▸ SUPPLIED RECORDS:
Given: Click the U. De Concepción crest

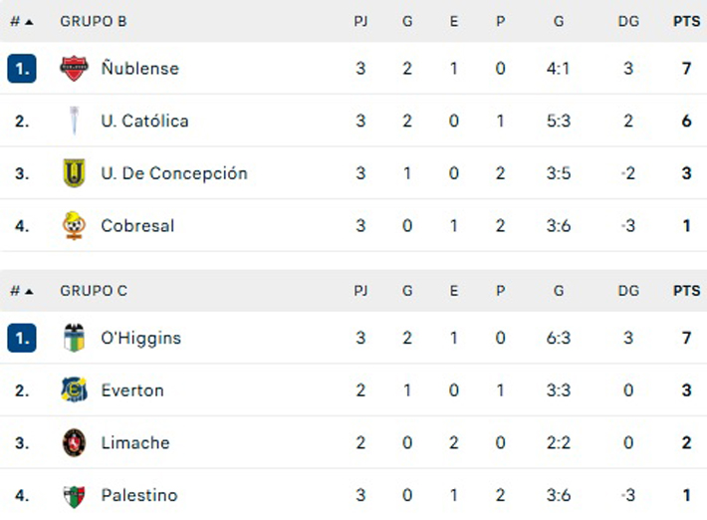Looking at the screenshot, I should pos(74,173).
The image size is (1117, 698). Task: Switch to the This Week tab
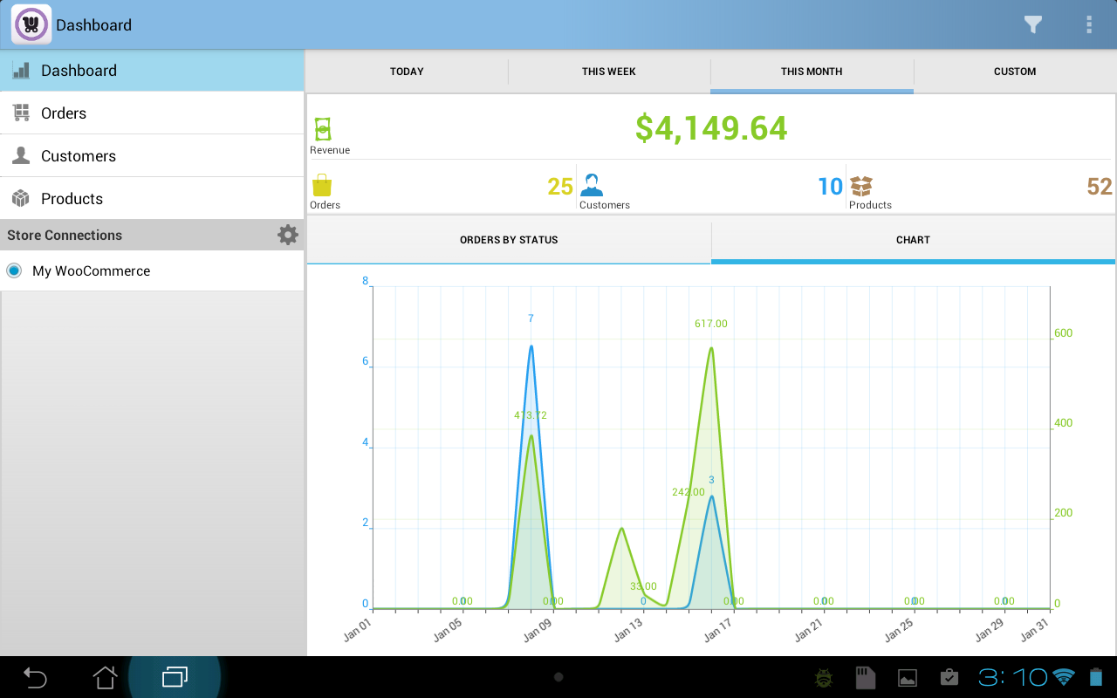coord(609,72)
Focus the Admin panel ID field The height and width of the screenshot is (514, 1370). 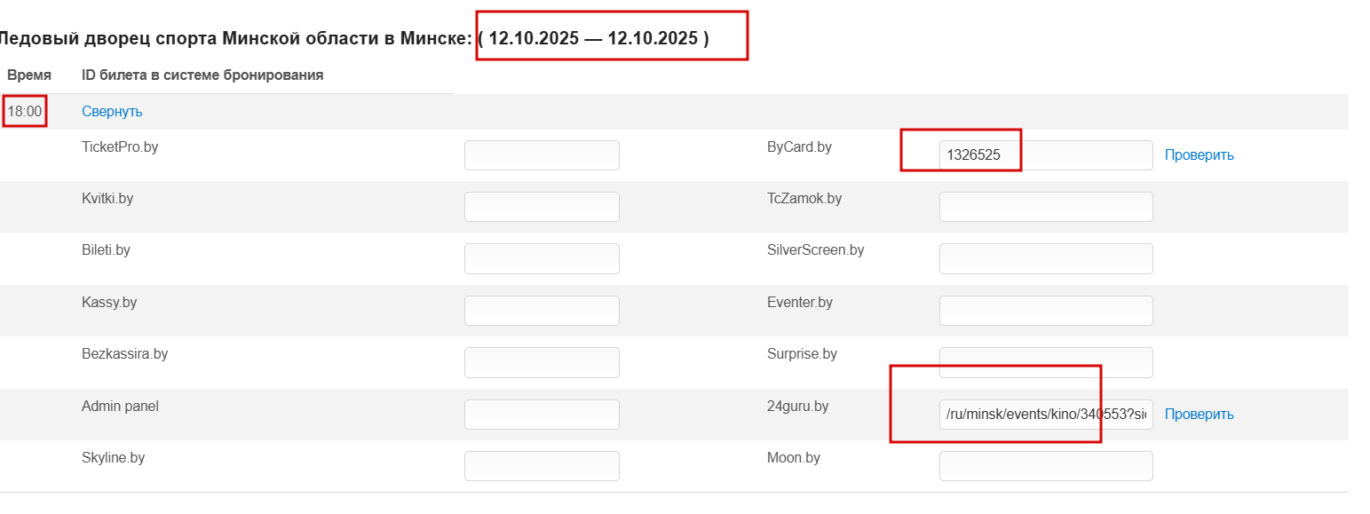tap(542, 415)

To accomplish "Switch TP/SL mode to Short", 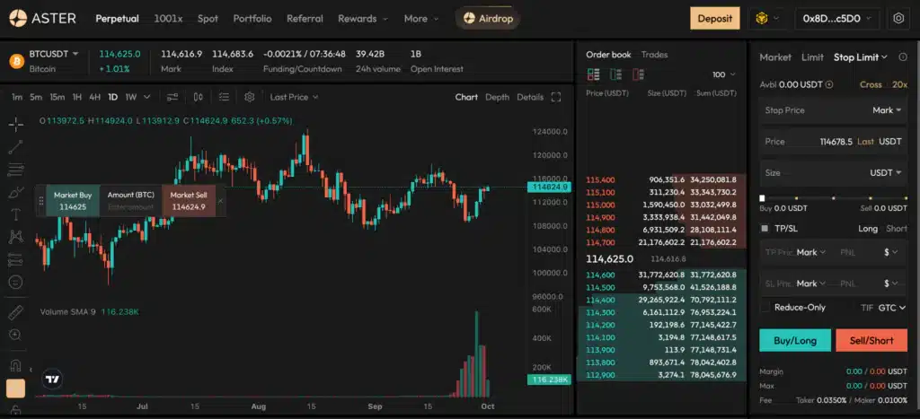I will point(897,229).
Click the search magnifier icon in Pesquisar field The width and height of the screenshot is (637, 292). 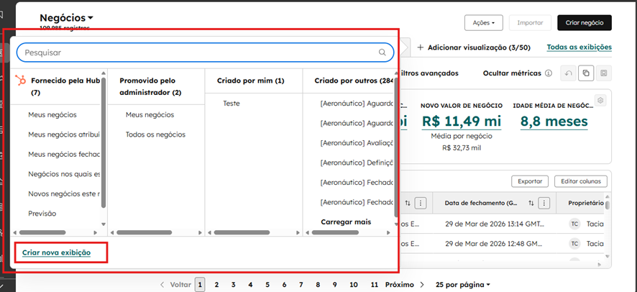pyautogui.click(x=382, y=53)
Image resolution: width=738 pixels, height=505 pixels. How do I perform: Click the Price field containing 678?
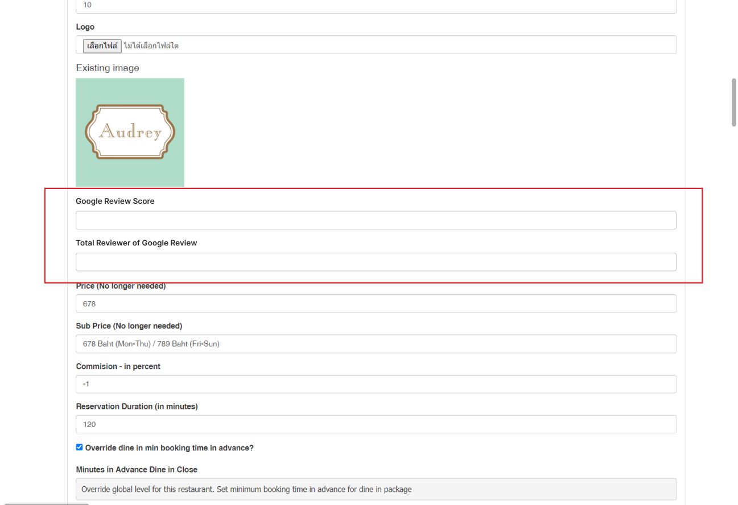pyautogui.click(x=376, y=303)
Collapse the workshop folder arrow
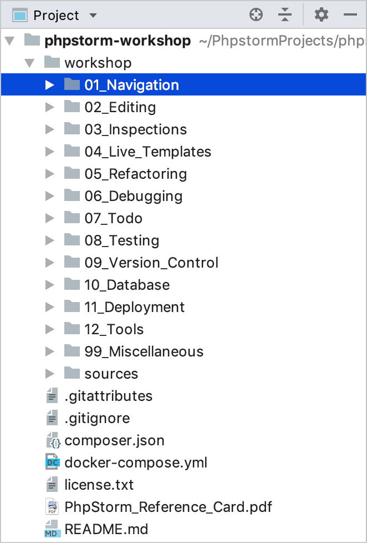The image size is (367, 543). coord(30,63)
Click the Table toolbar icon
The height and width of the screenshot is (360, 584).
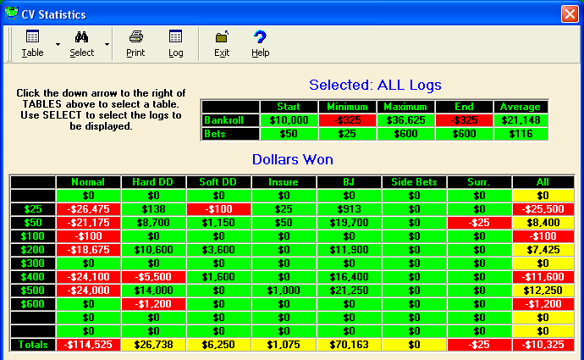click(32, 37)
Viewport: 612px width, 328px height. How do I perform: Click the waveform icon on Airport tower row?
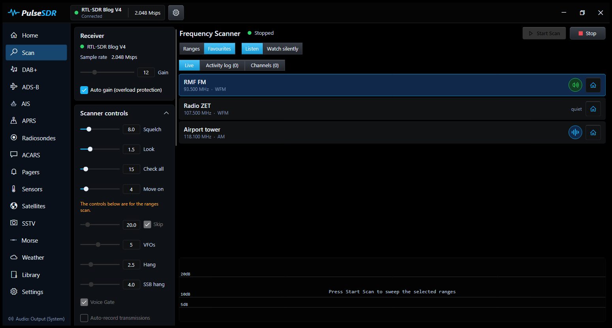(575, 132)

▸ WORK ITEM:
Nothing but the lines from the one holding "The height and width of the screenshot is (360, 584)." to the end of the entries above should be echoed, exactly and with both ends included; omit the pictures.

▸ PROBLEM SOLUTION:
The height and width of the screenshot is (360, 584).
click(32, 37)
Viewport: 612px width, 328px height. How do I perform: Click the waveform icon on Airport tower row?
(575, 132)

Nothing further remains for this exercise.